What this prompt does
This prompt casts the AI as a senior database engineer and makes it optimise a specific slow query rather than recite generic tuning advice. You provide [db_engine], [row_scale], and the query plus its EXPLAIN plan via [query], and it returns a stage-by-stage reading of the plan, the cost hotspots, exact CREATE INDEX statements, a rewritten query, the new expected plan, and an estimated improvement factor — all without changing the logical result set.
The structure works because it forces diagnosis before prescription. By asking the model to read the existing EXPLAIN plan in plain English first, then name the hotspots (seq scans, nested loops, spills, bad cardinality estimates), the prompt grounds every fix in what the plan actually shows. [db_engine] matters because index syntax and planner behaviour differ across engines, and [row_scale] shapes whether an index is worth its write cost. The final step's note on locking and write-amplification keeps the rewrite honest about trade-offs.
When to use it
- A dashboard or list page feels broken because one query scans a huge table.
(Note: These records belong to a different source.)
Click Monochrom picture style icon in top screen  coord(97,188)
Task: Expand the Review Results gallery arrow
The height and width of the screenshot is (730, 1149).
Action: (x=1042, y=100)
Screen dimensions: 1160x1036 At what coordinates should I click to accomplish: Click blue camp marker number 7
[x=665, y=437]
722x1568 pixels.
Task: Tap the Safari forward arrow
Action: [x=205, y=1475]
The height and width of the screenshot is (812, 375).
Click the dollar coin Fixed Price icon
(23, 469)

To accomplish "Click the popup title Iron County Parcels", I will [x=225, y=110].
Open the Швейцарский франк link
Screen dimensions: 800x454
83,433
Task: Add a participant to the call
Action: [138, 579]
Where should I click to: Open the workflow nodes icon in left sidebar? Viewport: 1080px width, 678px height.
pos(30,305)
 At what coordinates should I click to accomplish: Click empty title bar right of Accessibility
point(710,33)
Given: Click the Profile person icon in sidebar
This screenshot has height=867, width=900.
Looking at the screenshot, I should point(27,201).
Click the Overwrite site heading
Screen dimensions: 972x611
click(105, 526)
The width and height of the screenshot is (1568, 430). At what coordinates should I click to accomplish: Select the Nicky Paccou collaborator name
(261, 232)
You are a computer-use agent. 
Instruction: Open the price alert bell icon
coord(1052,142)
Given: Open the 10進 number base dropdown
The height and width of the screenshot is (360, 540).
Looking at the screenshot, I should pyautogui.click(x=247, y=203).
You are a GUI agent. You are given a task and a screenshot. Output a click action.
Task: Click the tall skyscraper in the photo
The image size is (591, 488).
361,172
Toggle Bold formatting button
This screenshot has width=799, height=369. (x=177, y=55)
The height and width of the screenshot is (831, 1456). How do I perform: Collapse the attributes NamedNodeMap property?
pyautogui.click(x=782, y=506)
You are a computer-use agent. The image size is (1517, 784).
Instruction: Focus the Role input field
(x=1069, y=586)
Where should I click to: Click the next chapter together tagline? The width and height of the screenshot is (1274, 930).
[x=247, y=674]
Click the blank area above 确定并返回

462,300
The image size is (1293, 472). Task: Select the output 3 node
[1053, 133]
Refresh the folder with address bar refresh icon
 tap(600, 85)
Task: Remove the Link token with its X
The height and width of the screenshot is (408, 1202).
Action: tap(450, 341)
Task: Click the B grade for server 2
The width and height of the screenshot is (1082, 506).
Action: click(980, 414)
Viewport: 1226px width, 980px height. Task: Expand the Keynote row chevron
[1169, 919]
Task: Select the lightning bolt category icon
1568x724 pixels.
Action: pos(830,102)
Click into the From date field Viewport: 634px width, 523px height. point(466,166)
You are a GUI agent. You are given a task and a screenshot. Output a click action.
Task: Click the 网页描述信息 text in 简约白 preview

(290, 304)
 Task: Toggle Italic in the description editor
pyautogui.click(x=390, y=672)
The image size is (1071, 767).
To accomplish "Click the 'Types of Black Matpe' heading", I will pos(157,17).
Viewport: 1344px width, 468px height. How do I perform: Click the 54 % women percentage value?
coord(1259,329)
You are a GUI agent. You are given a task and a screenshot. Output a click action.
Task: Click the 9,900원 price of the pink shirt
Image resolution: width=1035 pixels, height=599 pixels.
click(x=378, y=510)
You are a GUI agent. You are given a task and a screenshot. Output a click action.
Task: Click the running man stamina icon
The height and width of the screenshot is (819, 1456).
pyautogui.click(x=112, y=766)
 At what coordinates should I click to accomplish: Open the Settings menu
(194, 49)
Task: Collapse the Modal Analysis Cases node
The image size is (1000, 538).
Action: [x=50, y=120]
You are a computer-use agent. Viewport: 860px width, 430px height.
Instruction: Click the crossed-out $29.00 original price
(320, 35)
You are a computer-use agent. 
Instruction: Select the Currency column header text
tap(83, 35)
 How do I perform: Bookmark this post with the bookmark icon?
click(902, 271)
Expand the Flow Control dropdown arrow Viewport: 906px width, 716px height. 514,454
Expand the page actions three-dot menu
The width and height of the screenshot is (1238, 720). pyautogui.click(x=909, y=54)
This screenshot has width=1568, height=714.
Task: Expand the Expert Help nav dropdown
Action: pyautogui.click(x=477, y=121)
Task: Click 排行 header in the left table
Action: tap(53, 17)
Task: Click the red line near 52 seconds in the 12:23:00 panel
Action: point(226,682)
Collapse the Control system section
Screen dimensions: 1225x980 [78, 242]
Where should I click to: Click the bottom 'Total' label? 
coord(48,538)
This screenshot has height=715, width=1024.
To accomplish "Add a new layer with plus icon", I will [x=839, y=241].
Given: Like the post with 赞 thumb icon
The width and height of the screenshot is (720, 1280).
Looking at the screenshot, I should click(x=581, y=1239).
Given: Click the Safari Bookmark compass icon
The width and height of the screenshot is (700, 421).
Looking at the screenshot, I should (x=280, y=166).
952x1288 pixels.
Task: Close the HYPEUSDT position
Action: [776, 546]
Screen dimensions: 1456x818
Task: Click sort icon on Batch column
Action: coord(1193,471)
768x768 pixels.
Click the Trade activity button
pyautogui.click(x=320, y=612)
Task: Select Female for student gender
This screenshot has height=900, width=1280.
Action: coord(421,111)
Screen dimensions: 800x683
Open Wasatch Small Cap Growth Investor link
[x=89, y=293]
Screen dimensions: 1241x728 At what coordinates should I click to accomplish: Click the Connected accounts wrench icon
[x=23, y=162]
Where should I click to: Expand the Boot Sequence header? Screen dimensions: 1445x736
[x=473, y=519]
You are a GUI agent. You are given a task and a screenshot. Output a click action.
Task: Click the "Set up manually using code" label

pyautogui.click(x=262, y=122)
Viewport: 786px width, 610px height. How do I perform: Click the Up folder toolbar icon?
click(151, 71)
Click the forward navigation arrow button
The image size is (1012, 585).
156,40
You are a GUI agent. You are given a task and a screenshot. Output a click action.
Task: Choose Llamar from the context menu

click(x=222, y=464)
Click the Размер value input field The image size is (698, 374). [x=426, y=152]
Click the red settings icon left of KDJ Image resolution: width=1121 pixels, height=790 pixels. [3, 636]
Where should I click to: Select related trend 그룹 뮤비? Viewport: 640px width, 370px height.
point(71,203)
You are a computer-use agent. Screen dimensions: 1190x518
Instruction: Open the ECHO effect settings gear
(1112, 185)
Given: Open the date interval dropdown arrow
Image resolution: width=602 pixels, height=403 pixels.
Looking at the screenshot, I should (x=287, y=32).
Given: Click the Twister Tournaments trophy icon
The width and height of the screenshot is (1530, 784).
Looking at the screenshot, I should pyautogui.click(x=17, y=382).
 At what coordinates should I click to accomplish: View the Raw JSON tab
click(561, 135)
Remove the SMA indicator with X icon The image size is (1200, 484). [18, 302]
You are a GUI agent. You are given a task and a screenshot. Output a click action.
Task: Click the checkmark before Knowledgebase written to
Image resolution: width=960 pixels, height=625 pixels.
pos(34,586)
- You have an EXPLAIN ANALYZE plan but are not sure which stage is the real bottleneck.
- You want concrete index DDL, not a lecture about adding indexes in general.
- You are tempted to reach for caching and want to try a real index fix first.
- You need to confirm a rewrite returns the identical result set before shipping it.
- You want the locking and write cost of a new index spelled out before you add it.
Example output
You get a numbered analysis: a plain-English walkthrough of the current plan, a list of cost hotspots, the proposed CREATE INDEX statements, the rewritten query (using CTEs, window functions, or a better join order), the new expected plan with the cost moved, and an estimated improvement factor with its locking caveats. It reads as a worked optimisation, not a tip sheet.
Pro tips
- Paste the full EXPLAIN ANALYZE output into
[query], not just the SQL — the model can only find hotspots it can see in the plan. - Set
[db_engine]to the exact version; index features and planner behaviour shift between releases, and the DDL has to match. - Use
[row_scale]honestly — an index that pays off at 50M rows may be overkill on a small table, and the model weighs that. - Always verify the rewrite returns the same rows before and after; a faster query that silently drops rows is a bug, not a win.
- Treat the estimated improvement factor as a hypothesis, then confirm it with a real EXPLAIN ANALYZE on your own data.
- If the rewrite adds an index, read the write-amplification note before applying it on a write-heavy table.